A former employee of the United States National Security agency admitted Friday that he illegally stored classified documents from the agency that were subsequently stolen from his personal computer by Russian hackers.

Nghia Hoang Pho, a 67-year-old man residing in Maryland, pleaded guilty to one count of removal and retention of national defense information. Pho now awaits sentencing for his crime, which can carry up to 10 years in prison, though prosecutors agreed not to seek more than eight years.

Pho began work with the NSA in 2006, when he joined the agency’s Tailored Access Operations (TAO) group as a developer. TAO is considered to be the hacking arm of the NSA, leading cyber warfare and intelligence gathering efforts by developing and deploying highly sophisticated hacking tools.

Pho received a variety of security clearances during his time with the NSA and had access to national defense information and other classified documents. According to a plea agreement, he regularly worked on “highly classified, specialized projects.”

Beginning in 2010 and continuing through March 2015, Pho regularly removed and stored government documents that contained sensitive national defense information, including documents classified as Top Secret—the highest level of classified information that is defined by the government as information that “unauthorized disclosure of which reasonably could be expected to cause exceptionally grave damage to the national security.”

Pho held onto both physical, hard copies and digital copies of the documents, which were stored in his residence in Maryland.

The information stored by Pho was is believed to have been stolen by Russian hackers who identified the Top Secret government documents after it was identified by the Kaspersky Lab antivirus software installed on his personal computer. Kaspersky Lab, a Russia-based cybersecurity firm, has denied any role in working with the Russian government or other entities to identify or steal documents.

Pho is one of three NSA workers in the last two years to be charged with mishandling of classified information. Pho’s case is particularly egregious, as the employee was lifting sensitive documents from the agency for half a decade.

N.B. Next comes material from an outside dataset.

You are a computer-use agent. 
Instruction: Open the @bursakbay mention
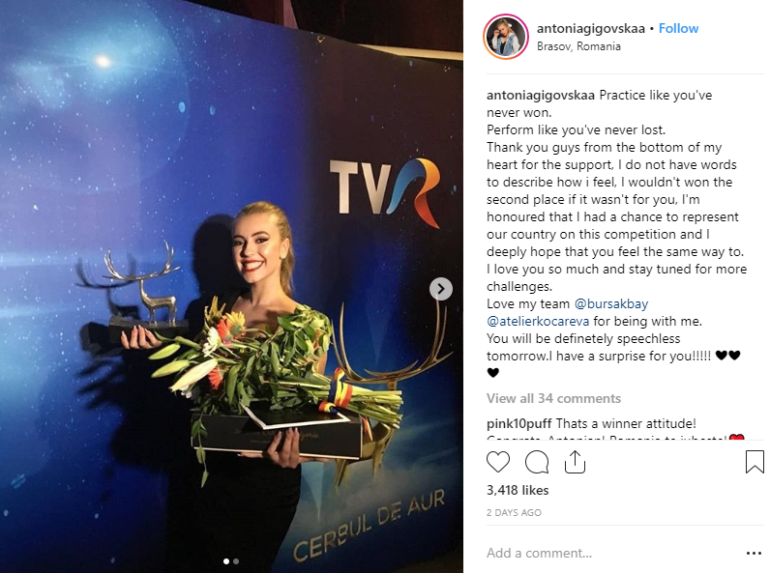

The crackdown on employees and contractors mishandling information comes as the NSA continues its search for the source of a major breach of the agency that resulted in the public release of its hacking tools.

The breach, carried out by an anonymous group of hackers identified as the Shadow Brokers, has caused fits for the agency. Tools developed by the NSA have been used to carry out massive cyber attacks, including the WannaCry ransomware attack that spread to more than one million computers earlier this year. Stolen NSA exploits have led to the shut down of hospitals, communications companies, public transportation and other essential infrastructure.

In addition to the arrest of Pho, NSA contractor Harold T. Martin III was arrested last year after the FBI discovered 50TB of data and documents taken from the NSA over a 20 year period. Reality Winner, a contract linguist who worked with the NSA, was arrested in June after providing an NSA file to the Intercept, which then published the document.